» DAFTAR TUGAS:
• A. Tuliskan semua bagian teks pertanian ramah lingkungan yang diapit tanda kurung atau tanda petik.
• B. Lanjutkan teks pertanian ramah lingkungan mulai sesudah kalimat terakhirnya.

» KUTIPAN PILIHAN:
■ ■ ■ ■
Perubahan iklim (climate change) menjadi acaman bagi lingkungan dan kehidupan kita saat ini, lantas usaha apa yang harus kita lakukan agar bumi bisa kembali hijau? Sektor pertanian menjadi salah satu sektor yang terkena langsung dampak dari perubahan iklim, namun di sisi lain, pertanian sedikit banyak justru ikut pula memberi kontribusi bagi terjadinya perubahan iklim. Komoditas Hortikultura di gadang-gadang sebagai salah satu penyebab meningkatnya Gas Rumah Kaca.
Pemakaian pupuk dan pestisida kimia menjadi salah satu faktor penyebabnya. Tantangan pertanian ke depan adalah mengembalikan kesuburan dengan cara memperbaiki dan mengembalikan kesuburannya. Salah satu langkah operasional pertanian ramah lingkungan yang dapat dilakukan adalah pengendalian Organisme Pengganggu Tanaman (OPT) ramah lingkungan.
Dalam sebuah acara bertajuk Virtual Literacy “Pengelolaan OPT Hortikultura Ramah Lingkungan, melalui Penerapan PHT” Direktur Perlindungan Hortikultura Inti Pertiwi Nashwari mengungkapkan bahwa berbagai kebijakan sudah di rancang oleh Direktorat hortikultura salah satunya adalah Gedor Horti yang merupakan gerakan mendorong produksi daya saing dan ramah lingkungan hortikultura.
■ ■ ■ ■
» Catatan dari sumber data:
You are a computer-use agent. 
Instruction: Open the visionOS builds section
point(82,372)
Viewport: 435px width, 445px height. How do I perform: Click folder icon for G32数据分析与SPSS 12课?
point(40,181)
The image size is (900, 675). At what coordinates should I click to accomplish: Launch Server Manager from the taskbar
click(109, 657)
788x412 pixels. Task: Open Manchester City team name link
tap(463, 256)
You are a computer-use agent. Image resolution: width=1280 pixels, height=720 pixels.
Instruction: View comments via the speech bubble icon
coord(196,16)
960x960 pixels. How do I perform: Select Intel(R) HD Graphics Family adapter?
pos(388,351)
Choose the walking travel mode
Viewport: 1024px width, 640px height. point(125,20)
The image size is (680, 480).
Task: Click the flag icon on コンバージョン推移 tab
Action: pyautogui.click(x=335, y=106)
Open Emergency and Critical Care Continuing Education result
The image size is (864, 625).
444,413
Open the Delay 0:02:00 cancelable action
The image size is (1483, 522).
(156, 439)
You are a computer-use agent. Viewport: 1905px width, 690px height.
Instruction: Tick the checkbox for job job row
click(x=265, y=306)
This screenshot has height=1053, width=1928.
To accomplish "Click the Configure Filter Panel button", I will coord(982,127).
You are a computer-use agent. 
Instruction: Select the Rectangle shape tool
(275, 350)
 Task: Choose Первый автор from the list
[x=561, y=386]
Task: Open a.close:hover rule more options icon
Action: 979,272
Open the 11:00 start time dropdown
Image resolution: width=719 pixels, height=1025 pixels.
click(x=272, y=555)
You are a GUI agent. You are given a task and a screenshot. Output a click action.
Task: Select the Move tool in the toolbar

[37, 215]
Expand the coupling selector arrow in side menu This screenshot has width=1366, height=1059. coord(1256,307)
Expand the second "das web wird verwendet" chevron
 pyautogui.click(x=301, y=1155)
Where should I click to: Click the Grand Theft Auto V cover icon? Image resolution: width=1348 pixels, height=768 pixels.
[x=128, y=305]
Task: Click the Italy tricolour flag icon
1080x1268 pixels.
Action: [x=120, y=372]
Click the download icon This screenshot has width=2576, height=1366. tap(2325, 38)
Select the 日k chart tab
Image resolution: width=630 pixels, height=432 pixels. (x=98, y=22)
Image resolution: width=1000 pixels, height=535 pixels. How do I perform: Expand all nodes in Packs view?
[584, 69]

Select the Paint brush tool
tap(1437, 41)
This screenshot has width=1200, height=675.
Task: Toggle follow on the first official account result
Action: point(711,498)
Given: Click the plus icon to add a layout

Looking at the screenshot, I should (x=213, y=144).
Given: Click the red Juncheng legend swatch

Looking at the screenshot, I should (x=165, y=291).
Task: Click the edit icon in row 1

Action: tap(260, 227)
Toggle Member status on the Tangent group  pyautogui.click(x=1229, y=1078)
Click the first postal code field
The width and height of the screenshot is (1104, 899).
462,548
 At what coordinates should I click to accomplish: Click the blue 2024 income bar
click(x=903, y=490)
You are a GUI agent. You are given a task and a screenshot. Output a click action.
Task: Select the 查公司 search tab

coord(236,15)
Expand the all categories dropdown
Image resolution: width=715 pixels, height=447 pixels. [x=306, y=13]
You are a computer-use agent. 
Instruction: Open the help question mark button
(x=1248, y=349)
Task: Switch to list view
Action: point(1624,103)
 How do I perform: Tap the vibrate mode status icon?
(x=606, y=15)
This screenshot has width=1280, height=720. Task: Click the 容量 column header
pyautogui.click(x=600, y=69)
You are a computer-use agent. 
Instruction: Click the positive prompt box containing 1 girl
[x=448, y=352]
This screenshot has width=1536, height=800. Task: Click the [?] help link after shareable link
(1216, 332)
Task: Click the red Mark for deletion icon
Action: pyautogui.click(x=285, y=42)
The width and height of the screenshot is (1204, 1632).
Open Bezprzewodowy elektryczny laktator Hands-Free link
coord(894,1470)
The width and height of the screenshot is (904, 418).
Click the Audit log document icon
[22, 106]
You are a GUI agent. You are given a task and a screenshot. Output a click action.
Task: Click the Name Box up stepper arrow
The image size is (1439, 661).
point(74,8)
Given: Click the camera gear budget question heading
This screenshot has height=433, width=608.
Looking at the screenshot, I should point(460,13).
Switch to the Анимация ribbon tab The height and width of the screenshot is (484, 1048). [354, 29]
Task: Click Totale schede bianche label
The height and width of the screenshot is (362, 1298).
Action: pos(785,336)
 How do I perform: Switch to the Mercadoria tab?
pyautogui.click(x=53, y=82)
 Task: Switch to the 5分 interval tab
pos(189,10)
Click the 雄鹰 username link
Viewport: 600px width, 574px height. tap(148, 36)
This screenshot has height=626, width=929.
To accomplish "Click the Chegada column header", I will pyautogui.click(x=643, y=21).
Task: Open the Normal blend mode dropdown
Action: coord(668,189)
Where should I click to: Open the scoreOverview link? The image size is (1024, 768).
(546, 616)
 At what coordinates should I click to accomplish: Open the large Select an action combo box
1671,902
■ ■ ■ ■
» HASIL PER TUGAS:
• A.
1. climate change
2. OPT
3. Pengelolaan OPT Hortikultura Ramah Lingkungan, melalui Penerapan PHT

• B.
Ada 3 fokus utama dalam Gedor Horti yang pertama adalah gedor produksi dalam kegiatan ini meliputi Pengembangan kawasan hortikultura, manajemen pola tanam, pemanfaatan lahan pekarangan dan lahan marginal, selanjutnya gedor daya saing dengan kegiatan registrasi kebun/lahan usaha, sertifikasi GAP / GHP, penanganan pascapanen, produk aman konsumsi serta integrasi kawasan berdaya saing.
Kemudian Gedor ramah lingkungan dalam kegiatan ini meliputi kegiatan pengelolaan Hama Terpadu (PHT) seperti bahan pengendali OPT ramah lingkungan, perangkap (likat kuning, feromon), Konservasi musuh alami kemudian pengembangan pertanian organik, mitigasi DPI yang merupakan salah satu usaha menurunkan Gas Rumah Kaca (GRK). Seluruh kegiatan gedor horti adalah untuk mendukung gratieks.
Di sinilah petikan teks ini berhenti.